Operating system interfaces will generally provide error results for every little thing that could go wrong. In almost all cases, you can divide these error results into two groups: normal/good/soft and abnormal/bad/hard. That is, some of the errors are simply information like “file not found”, “insufficient privileges”, etc. while other errors are much harder like “out of space”, “bad disk sector”, or “system call interrupted”. We’ll call the first group “soft” errors and the second group “hard” errors.
lib/System must always attempt to minimize soft errors. This is a design requirement because the minimization of soft errors can affect the granularity and the nature of the interface. In general, if you find that you’re wanting to throw soft errors, you must review the granularity of the interface because it is likely you’re trying to implement something that is too low level. The rule of thumb is to provide interface functions that can’t fail, except when faced with hard errors.
For a trivial example, suppose we wanted to add an “OpenFileForWriting” function. For many operating systems, if the file doesn’t exist, attempting to open the file will produce an error. However, lib/System should not simply throw that error if it occurs because its a soft error. The problem is that the interface function, OpenFileForWriting is too low level. It should be OpenOrCreateFileForWriting.

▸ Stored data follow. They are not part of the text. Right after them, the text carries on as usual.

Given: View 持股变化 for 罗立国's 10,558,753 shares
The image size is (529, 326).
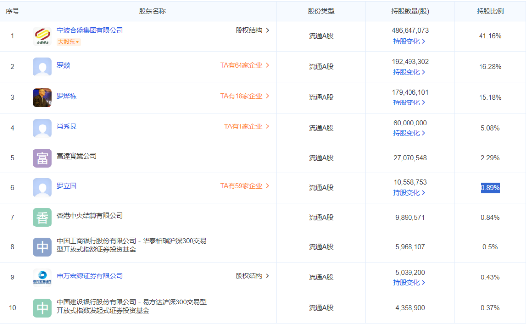Looking at the screenshot, I should click(x=409, y=193).
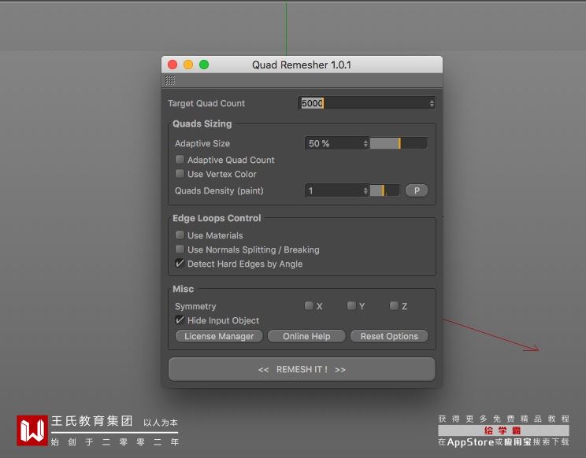This screenshot has width=586, height=458.
Task: Minimize the Quad Remesher window
Action: click(188, 65)
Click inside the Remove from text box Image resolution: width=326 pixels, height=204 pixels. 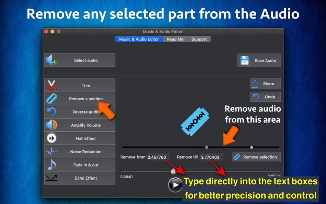click(158, 157)

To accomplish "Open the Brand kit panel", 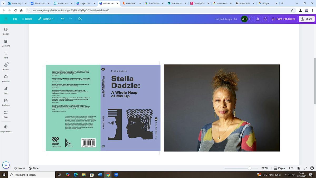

In the case of the soft “doesn’t exist” error, this function would just create it and then open it for writing.
This design principle needs to be maintained in lib/System because it avoids the propagation of soft error handling throughout the rest of LLVM. Hard errors will generally just cause a termination for an LLVM tool so don’t be bashful about throwing them.
Rules of thumb:
None of the lib/System interface functions may be declared with C++ throw() specifications on them. This requirement makes sure that the compiler does not insert additional exception handling code into the interface functions. This is a performance consideration: lib/System functions are at the bottom of many call chains and as such can be frequently called. We need them to be as efficient as possible. However, no routines in the system library should actually throw exceptions.
Implementations of the System Library interface are separated by their general class of operating system. Currently only Unix and Win32 classes are defined but more could be added for other operating system classifications. To distinguish which implementation to compile, the code in lib/System uses the LLVM_ON_UNIX and LLVM_ON_WIN32 #defines provided via configure through the llvm/Config/config.h file. Each source file in lib/System, after implementing the generic (operating system independent) functionality needs to include the correct implementation using a set of #if defined(LLVM_ON_XYZ) directives. For example, if we had lib/System/File.cpp, we’d expect to see in that file:
#if defined(LLVM_ON_UNIX) #include "Unix/File.cpp" #endif #if defined(LLVM_ON_WIN32) #include "Win32/File.cpp" #endif
The implementation in lib/System/Unix/File.cpp should handle all Unix variants. The implementation in lib/System/Win32/File.cpp should handle all Win32 variants. What this does is quickly differentiate the basic class of operating system that will provide the implementation. The specific details for a given platform must still be determined through the use of #ifdef.
The implementation of a lib/System interface can vary drastically between platforms. That’s okay as long as the end result of the interface function is the same. For example, a function to create a directory is pretty straight forward on all operating system. System V IPC on the other hand isn’t even supported on all platforms. Instead of “supporting” System V IPC, lib/System should provide an interface to the basic concept of inter-process communications. The implementations might use System V IPC if that was available or named pipes, or whatever gets the job done effectively for a given operating system. In all cases, the interface and the implementation must be semantically consistent.